Corbelworks · Shop-Rate Tool

Job Profitability & Break-Even Calculator

Find the billable rate that actually covers your labor, taxes and overhead — then price any job to a real net margin instead of guessing. Built for electricians, plumbers, HVAC, landscapers, cleaners, and any small crew that bills by the hour.

Everything runs in your browser. No numbers are sent anywhere, nothing is stored, works offline once loaded.

1 · Your shop numbers

Enter averages for one field employee. The math scales to your whole crew below.

What you actually pay per hour, before taxes/benefits.
$
Payroll taxes + workers’ comp + benefits, as % of wage. Trades commonly 25–40%.
%
Share of paid hours you actually bill a customer for. Drive time, quoting, admin and rework are not billable. Real-world 55–75%.
%
2080 = 40 hrs × 52 wks. Subtract unpaid time off if relevant.
Count only people who do billable work (include yourself if you turn wrenches).
Rent, trucks & fuel, tools, software, phones, insurance, office/admin pay, marketing. Not field wages or job materials.
$
The profit you want left after all labor and overhead. 10–25% is typical for trades.
%

2 · Check a specific job

Uses your break-even rate above to see whether one quote actually clears a profit.

Total you’ll invoice, including materials you re-bill.
$
Total on-site billable hours for the job (all crew).
What you pay suppliers, before any markup.
$
Permits, dumpster, subcontractors, equipment rental, disposal.
$
Method, formulas & sources

The break-even rate

Your true cost per billable hour has two layers — and both are usually underestimated.

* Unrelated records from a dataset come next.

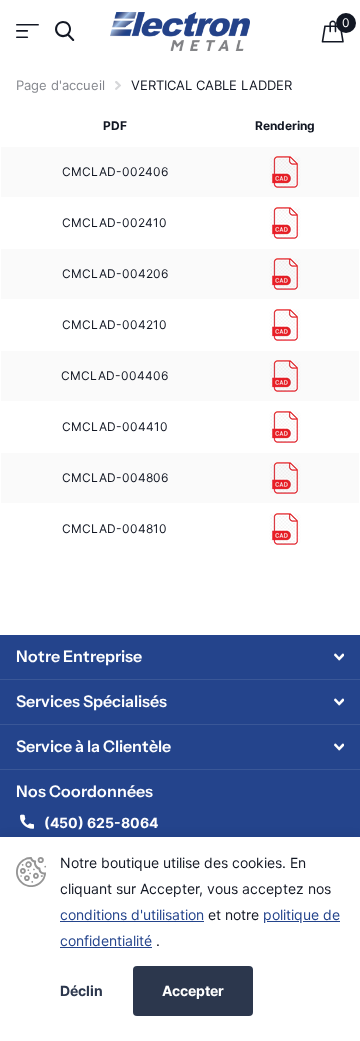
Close (180, 657)
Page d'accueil (60, 85)
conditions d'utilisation (132, 914)
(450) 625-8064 (102, 822)
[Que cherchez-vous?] (64, 31)
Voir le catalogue (27, 31)
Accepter (193, 990)
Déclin (81, 991)
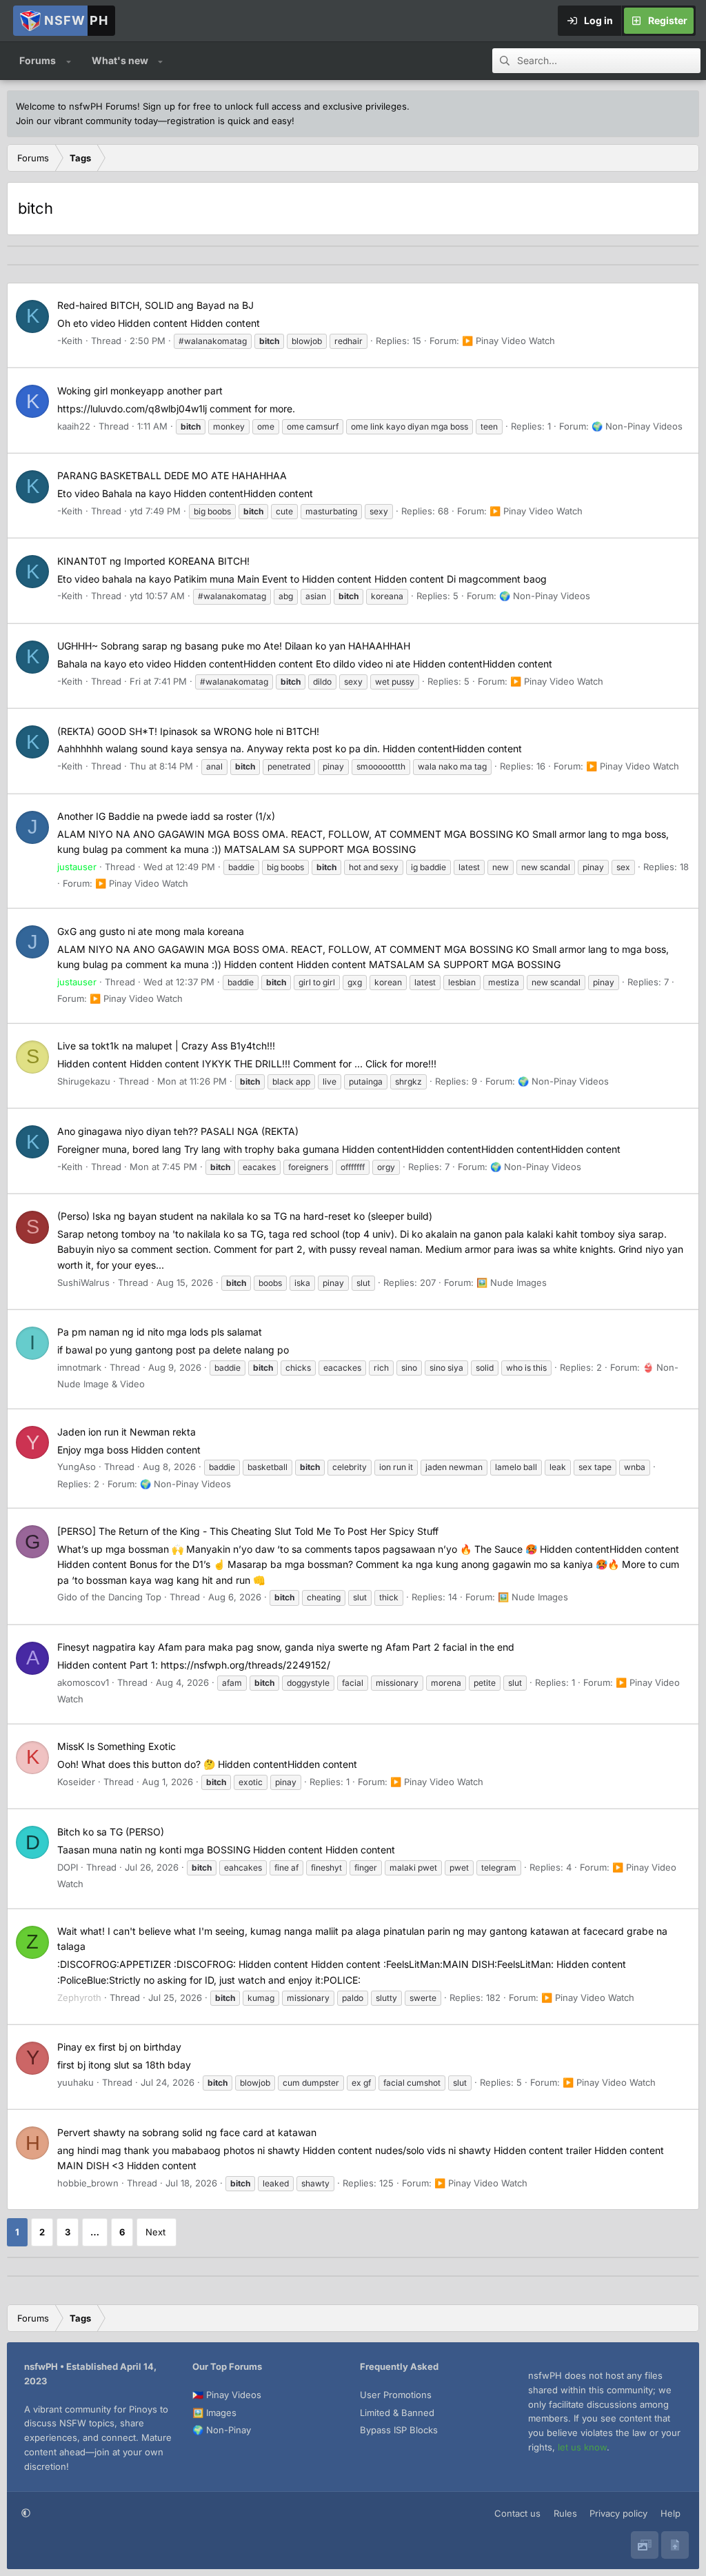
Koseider (76, 1781)
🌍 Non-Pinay (221, 2429)
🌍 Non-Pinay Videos (637, 426)
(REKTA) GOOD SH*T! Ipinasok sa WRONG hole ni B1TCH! (188, 731)
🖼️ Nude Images (511, 1282)
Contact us (517, 2513)
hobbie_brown (88, 2182)
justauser (77, 866)
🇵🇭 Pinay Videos (226, 2394)
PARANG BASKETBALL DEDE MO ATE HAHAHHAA (172, 475)
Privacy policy (618, 2513)
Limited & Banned (397, 2412)
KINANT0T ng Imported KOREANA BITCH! (153, 561)
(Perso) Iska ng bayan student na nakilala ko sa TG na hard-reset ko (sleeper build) (244, 1216)
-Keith (70, 340)
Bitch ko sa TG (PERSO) (110, 1832)
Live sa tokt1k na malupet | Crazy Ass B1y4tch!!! (166, 1045)
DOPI (67, 1867)
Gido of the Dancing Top (109, 1596)
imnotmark (79, 1367)
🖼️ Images (214, 2412)
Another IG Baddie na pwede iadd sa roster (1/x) (166, 816)
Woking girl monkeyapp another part (140, 390)
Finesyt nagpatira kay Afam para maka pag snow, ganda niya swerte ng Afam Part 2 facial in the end (285, 1647)
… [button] (94, 2231)
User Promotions (396, 2394)
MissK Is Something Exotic (116, 1746)
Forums (37, 60)
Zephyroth (79, 1997)
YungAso (76, 1466)
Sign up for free (177, 106)
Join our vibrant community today (87, 120)
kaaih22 (73, 426)
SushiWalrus (83, 1282)
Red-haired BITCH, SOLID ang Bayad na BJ (155, 305)
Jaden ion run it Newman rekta (126, 1432)
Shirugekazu (83, 1081)
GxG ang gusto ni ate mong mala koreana (150, 931)
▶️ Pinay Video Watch (508, 340)
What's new (120, 60)
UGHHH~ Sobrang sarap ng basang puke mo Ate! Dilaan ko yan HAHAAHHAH (233, 646)
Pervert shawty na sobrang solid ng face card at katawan (186, 2132)
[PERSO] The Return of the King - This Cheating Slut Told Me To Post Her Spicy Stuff (247, 1531)
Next (155, 2231)
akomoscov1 (83, 1682)
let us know (582, 2447)
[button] (68, 60)
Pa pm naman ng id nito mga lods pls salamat (159, 1332)
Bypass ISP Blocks (399, 2429)
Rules (565, 2513)
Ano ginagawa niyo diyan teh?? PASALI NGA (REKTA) (178, 1131)
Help (670, 2513)
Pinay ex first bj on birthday (119, 2047)
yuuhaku (75, 2082)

  • Fully burdened wage = base wage × (1 + burden%). Burden is the money you spend on an employee beyond their wage: the employer share of FICA (6.2% Social Security + 1.45% Medicare = 7.65%), federal/state unemployment (FUTA/SUTA), workers’ compensation, and any health/retirement benefits or paid time off. For most trades this lands between 25% and 40% of wage.
  • Cost per billable hour = fully burdened wage ÷ utilization%. You pay for every clocked hour, but you only invoice the billable share. If someone is billable 65% of the time, each billed hour has to carry the cost of the other 35% (drive time, quoting, warranty callbacks). This single step is the most common reason a "profitable-looking" rate loses money.
  • Overhead per billable hour = annual overhead ÷ (paid hours × utilization × employees). Rent, trucks, insurance and admin don’t bill themselves — they’re recovered across the hours you actually sell.

Break-even billable rate = cost per billable hour + overhead per billable hour. Charge exactly this and you make $0 profit; charge below it and you lose money on every hour.

Markup is not margin (the expensive mistake)

To keep a net margin of m, the price is price = cost ÷ (1 − m), not cost × (1 + m).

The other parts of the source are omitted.